[start of RAW DATA]

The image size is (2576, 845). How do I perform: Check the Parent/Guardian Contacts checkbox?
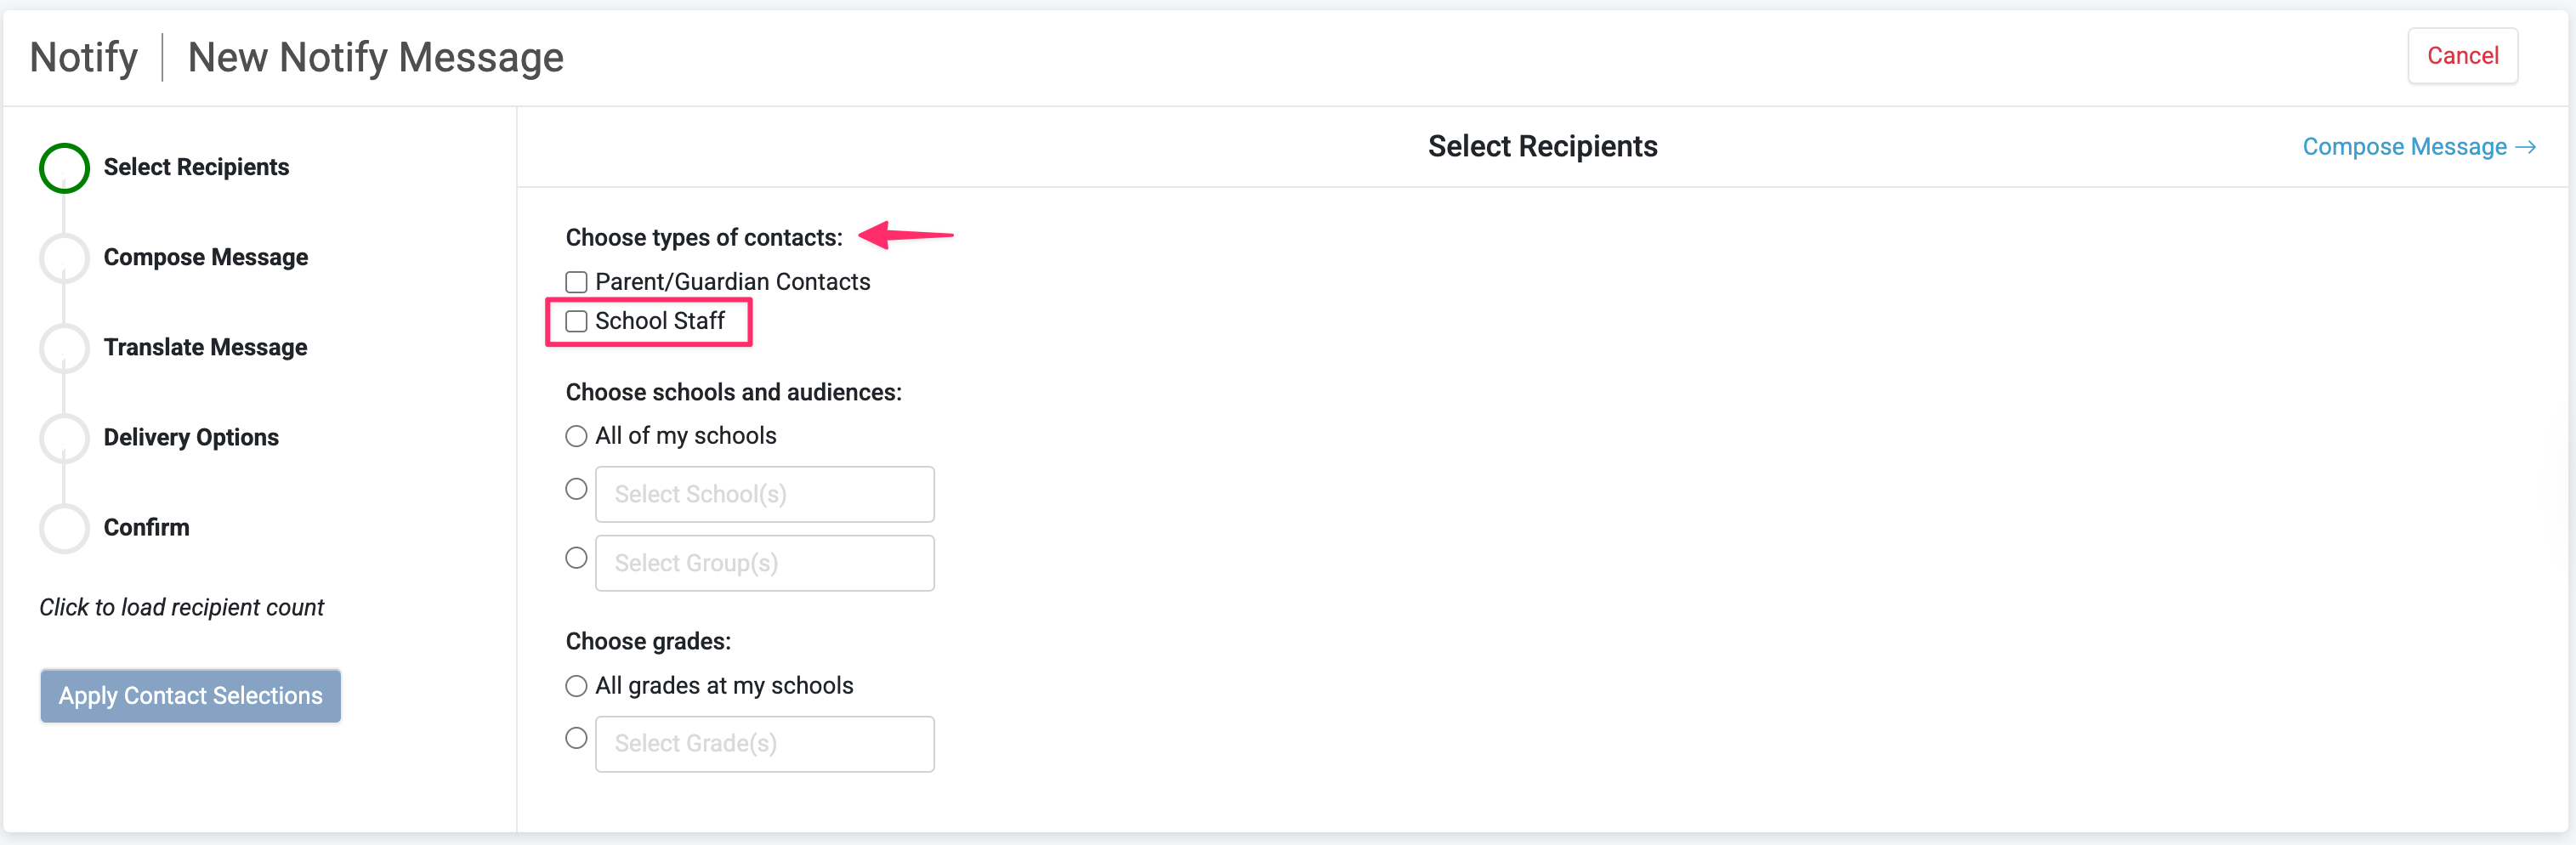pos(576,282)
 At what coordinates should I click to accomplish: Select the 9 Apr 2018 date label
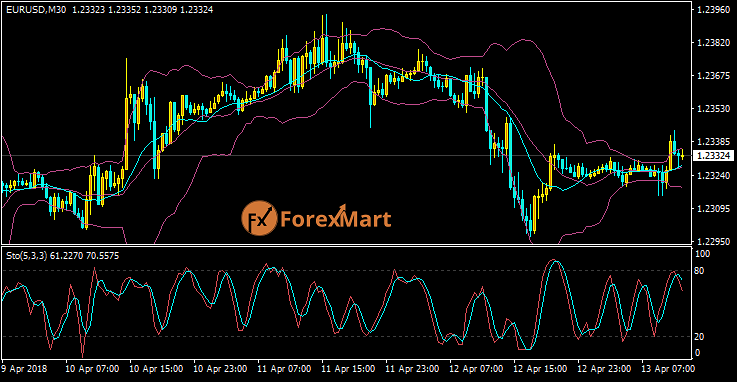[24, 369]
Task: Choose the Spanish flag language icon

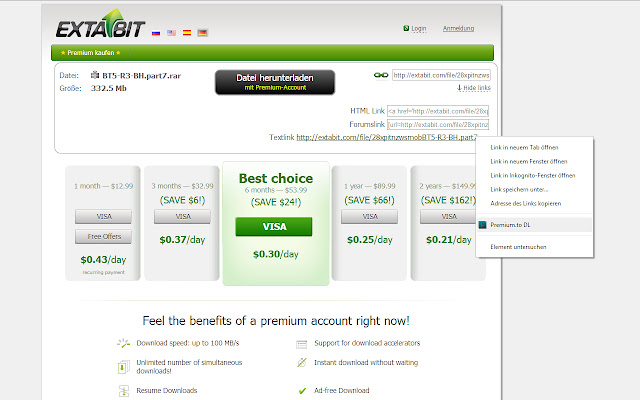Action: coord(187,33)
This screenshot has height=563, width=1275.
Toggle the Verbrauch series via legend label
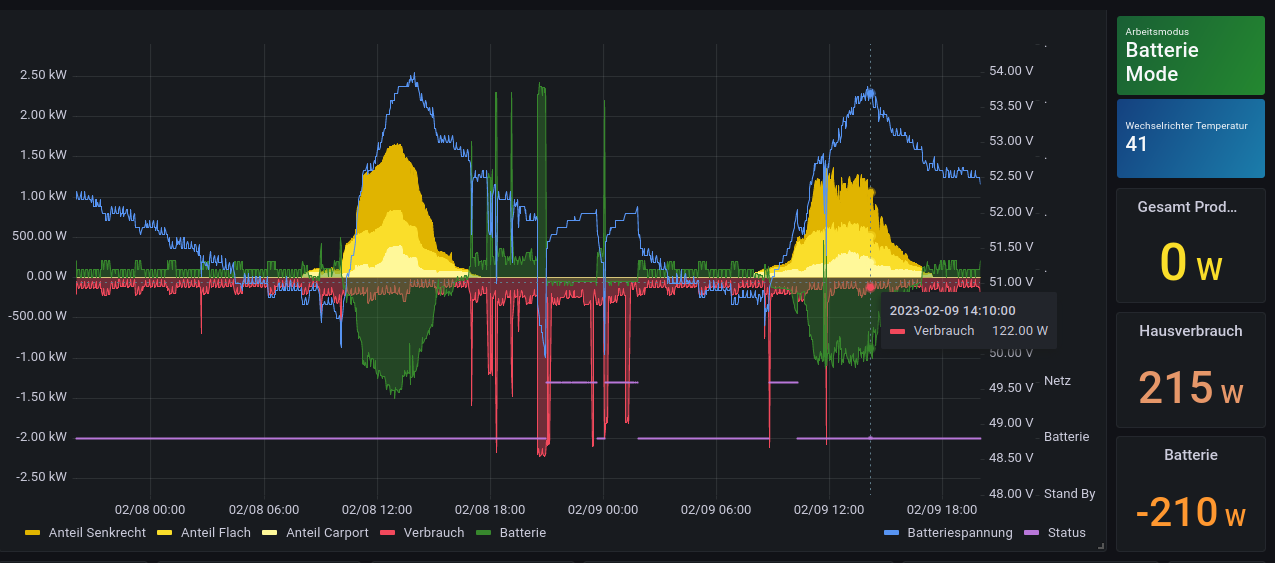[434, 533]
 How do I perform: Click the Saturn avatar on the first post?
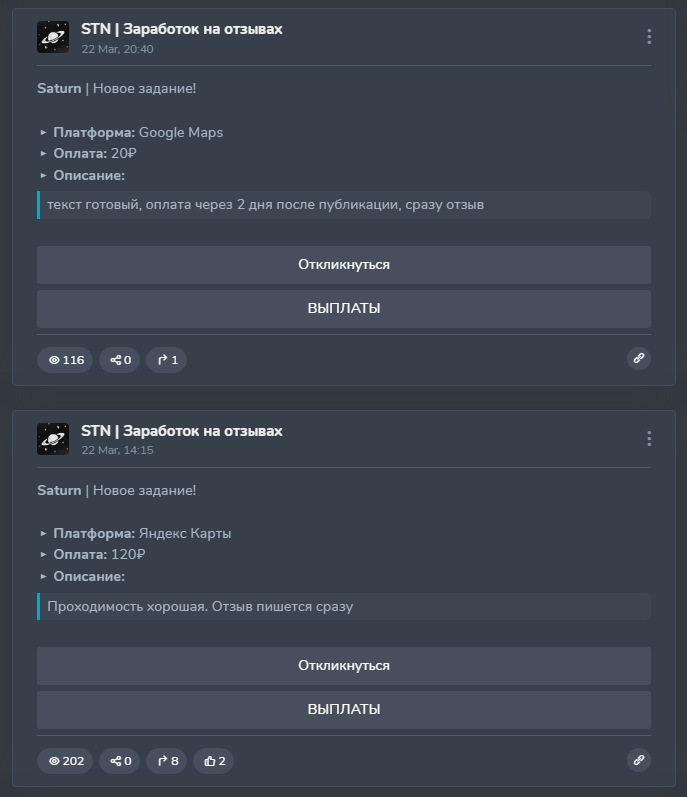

[end of RAW DATA]

→ TASK DIRECTIONS:
Write out everything from the line containing "At what coordinates" down to the end of the records, both ends included, with the requests. Shift every coordinate in the answers by adding 105 to each number, and leave the pictures out.

→ EXERCISE RESPONSE:
 At what coordinates should I click to accomplish: Select the 9 Apr 2018 date label
[129, 474]
Task: Choose the Spanish flag language icon

Action: coord(292,138)
This screenshot has height=563, width=1275.
Toggle the Verbrauch series via legend label
[539, 638]
 How do I perform: Click the Saturn avatar on the first post?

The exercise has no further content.